(Stored data entries)
────────

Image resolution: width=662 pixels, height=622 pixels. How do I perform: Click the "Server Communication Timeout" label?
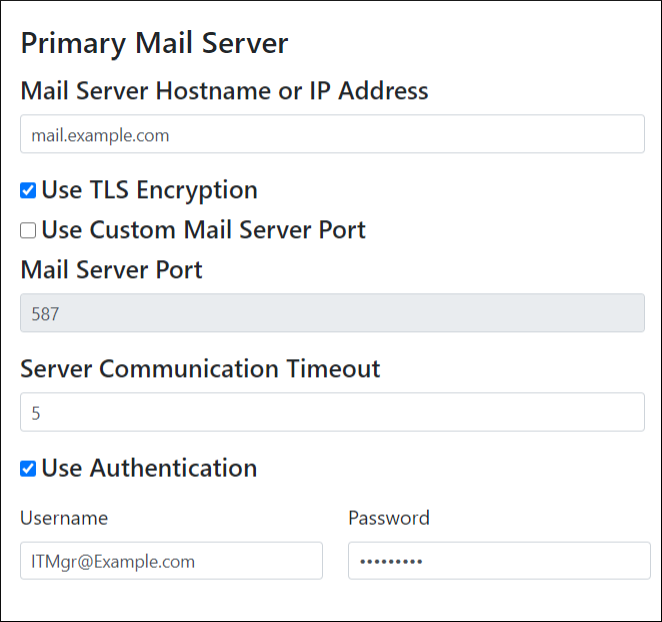point(200,368)
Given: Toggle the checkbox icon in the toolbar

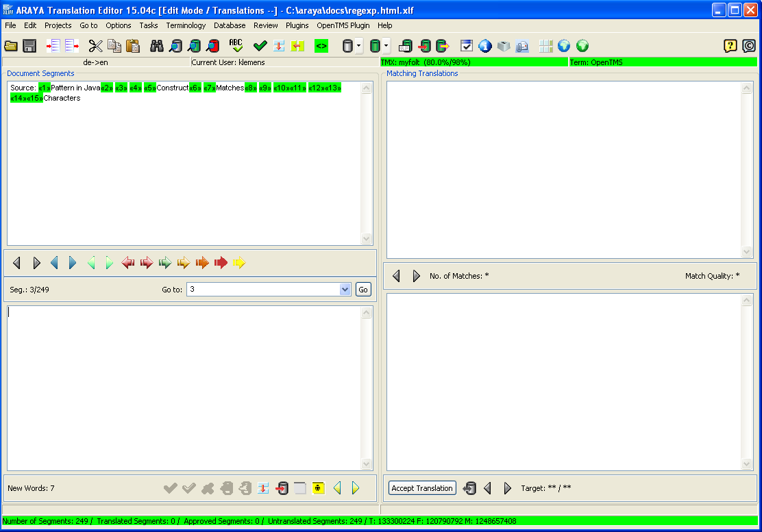Looking at the screenshot, I should coord(467,46).
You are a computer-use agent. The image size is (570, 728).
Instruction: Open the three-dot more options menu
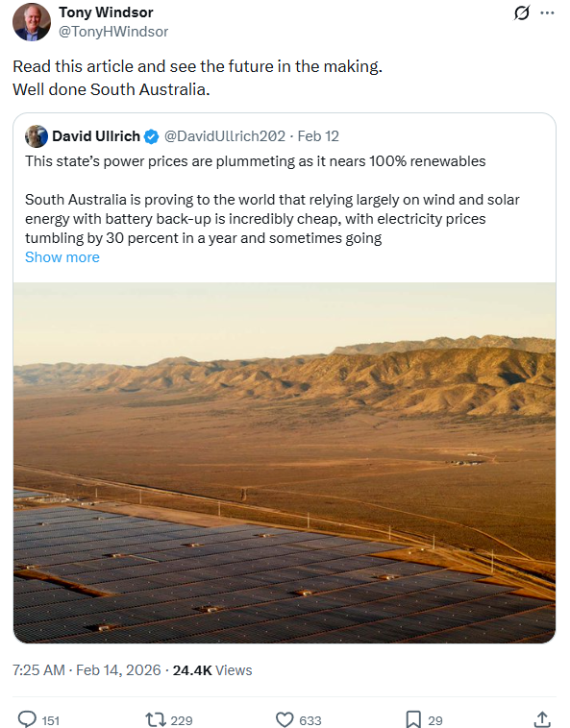[x=547, y=13]
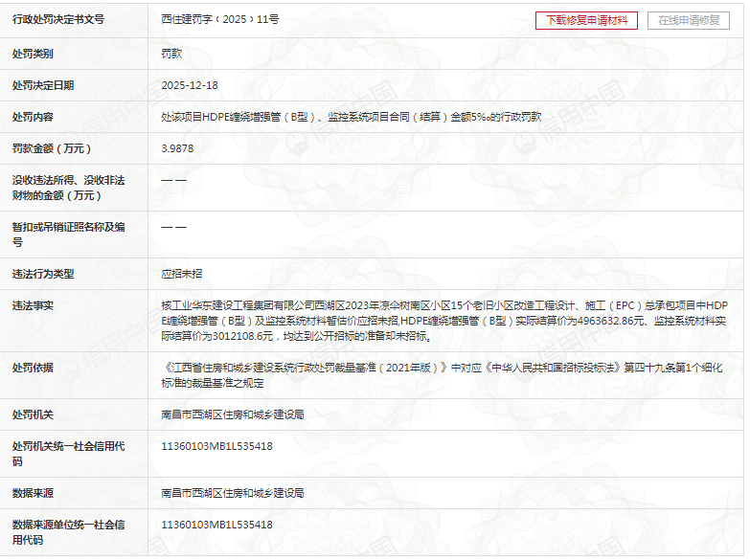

────────

Output, exactly and with no pictures, every line from the one that contains "Given: Toggle the" through the final line of the entries.

_RESPONSE AREA_.
Given: Toggle the checkbox icon in the toolbar

Looking at the screenshot, I should coord(467,46).
You are a computer-use agent. The image size is (570, 728).
Instruction: Open the three-dot more options menu
[x=547, y=13]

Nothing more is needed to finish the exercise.